Ukraine – Taiwan – Niger
Gerade dem Staat kamen in der „Langen Depression“ der letzten 15 Jahre neue Schlüsselfunktionen zu. Wenn Politiker:innen von „Standort“ sprechen, sollten man das mental mit „Profitrate“ ersetzen: Es geht dabei immer um Erhöhung des Mehrwerts durch Sicherung ausbeutbarer Arbeitskräfte und um eine kapitalfreundliche Verwendung der Staatseinnahmen, die sonst ein „unproduktiver“ Abzug von den Profiten sind. Die kapitalistische Entwicklung der sogenannten Schwellenländer – allen voran China – haben zudem nicht das versprochene friedliche Freihandelsparadies gebracht, sondern die internationale Konkurrenz verschärft. Im Imperialismus steigert sich die wirtschaftliche Konkurrenz in einen Kampf zwischen Wirtschaftsblöcken um die Bevorzugung der jeweils eigenen Kapitalgruppen, der mit Subventionen, bilateralen Abkommen, Zöllen, Sanktionen, außenpolitischen Einmischungen bis hin zu Kriegen geführt wird. Die neuen Nationalismen und Kulturkämpfe, mit denen die herrschenden Klassen die Konfrontation nach innen wie nach außen austragen, liefern den ideologischen Boden, auf dem reaktionäre Demagogen bis hin zu faschistischen Bewegungen ihren politischen Führungsanspruch begründen.

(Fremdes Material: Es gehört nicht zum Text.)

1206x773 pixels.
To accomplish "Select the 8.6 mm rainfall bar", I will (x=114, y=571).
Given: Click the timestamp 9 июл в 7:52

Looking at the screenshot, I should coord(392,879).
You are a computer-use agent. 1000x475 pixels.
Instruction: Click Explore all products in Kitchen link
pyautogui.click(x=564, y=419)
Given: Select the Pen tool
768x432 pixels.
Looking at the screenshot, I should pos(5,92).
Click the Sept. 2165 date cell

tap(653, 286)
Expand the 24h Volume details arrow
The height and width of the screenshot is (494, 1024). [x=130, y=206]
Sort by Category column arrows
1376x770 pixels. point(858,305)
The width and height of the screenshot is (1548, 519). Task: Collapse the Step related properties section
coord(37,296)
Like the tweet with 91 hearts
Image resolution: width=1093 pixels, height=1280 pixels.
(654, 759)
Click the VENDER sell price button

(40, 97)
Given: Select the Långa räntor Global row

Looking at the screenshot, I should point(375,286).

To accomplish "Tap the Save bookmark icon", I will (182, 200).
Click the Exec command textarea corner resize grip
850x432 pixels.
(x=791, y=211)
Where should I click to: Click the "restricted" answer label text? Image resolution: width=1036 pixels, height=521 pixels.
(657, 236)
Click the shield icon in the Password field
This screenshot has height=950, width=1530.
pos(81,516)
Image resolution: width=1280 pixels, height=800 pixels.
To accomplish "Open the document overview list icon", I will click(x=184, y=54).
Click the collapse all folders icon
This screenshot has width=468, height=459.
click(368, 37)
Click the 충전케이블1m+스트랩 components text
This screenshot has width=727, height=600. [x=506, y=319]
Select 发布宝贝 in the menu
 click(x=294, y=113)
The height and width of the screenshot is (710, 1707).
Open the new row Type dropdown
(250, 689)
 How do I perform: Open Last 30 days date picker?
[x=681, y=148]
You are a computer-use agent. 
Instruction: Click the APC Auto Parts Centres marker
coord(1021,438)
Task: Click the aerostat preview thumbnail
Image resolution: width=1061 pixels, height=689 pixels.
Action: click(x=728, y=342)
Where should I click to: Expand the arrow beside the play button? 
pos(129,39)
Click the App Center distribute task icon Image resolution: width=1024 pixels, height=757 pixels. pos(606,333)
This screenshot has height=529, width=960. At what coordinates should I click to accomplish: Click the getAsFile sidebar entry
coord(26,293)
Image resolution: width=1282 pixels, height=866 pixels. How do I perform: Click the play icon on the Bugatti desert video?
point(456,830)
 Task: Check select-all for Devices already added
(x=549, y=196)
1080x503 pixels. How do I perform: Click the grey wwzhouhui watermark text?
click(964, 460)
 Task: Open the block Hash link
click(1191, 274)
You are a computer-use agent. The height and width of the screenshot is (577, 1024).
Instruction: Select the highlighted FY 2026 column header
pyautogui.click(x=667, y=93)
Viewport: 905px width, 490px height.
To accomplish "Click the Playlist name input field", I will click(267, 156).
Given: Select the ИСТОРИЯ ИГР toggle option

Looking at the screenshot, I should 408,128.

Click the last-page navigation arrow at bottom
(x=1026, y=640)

Profitabilitätskrise – Ende des Kapitalismus?
Die Eigendynamik des Kapitalismus ist nicht nur die eines zyklischen Auf und Ab, sondern einer strukturellen, schwelenden Profitabilitätskrise. Diese ist der Grund, warum gerade heute von alleine nichts besser wird. Karl Marx hat den tendenziellen Fall der Profitrate einmal als wichtigstes Gesetz der modernen politischen Ökonomie bezeichnet:
„Über einen gewissen Punkt hinaus wird die Entwicklung der Produktivkräfte eine Schranke für das Kapital; also das Kapitalverhältnis eine Schranke für die Entwicklung der Produktivkräfte der Arbeit. (…) In schneidenden Widersprüchen, Krisen, Krämpfen drückt sich die wachsende Unangemessenheit der produktiven Entwicklung der Gesellschaft zu ihren bisherigen Produktionsverhältnissen aus. Gewaltsame Vernichtung von Kapital, nicht durch ihm äußere Verhältnisse, sondern als Bedingung seiner Selbsterhaltung, ist die schlagendste Form, worin ihm „advice“ gegeben wird, „to be gone and to give room to a higher state of social production“.
Diesen „Advice“ ernstzunehmen bedeutet, linke Politik auf der Möglichkeit einer gesellschaftlichen Alternative zum Kapitalismus zu begründen – ja in dieser Möglichkeit zu begründen; davon abzuleiten. Sozialismus ist „a higher state of social production“, in dem nicht mehr Waren, sondern Gebrauchsgüter hergestellt werden; in dem nicht mehr für Profit, sondern für Bedürfnisse produziert wird. Dort führt aber kein automatischer Prozess hin, sondern Entscheidungen an den Weggabelungen, die entstehen, wenn die Krise in die Politik hereinbricht, aus der Massenpolitisierung neue Orientierungen entstehen und sozialistische Organisationen entschlossen zu handeln wissen. In einem revolutionären Prozess also.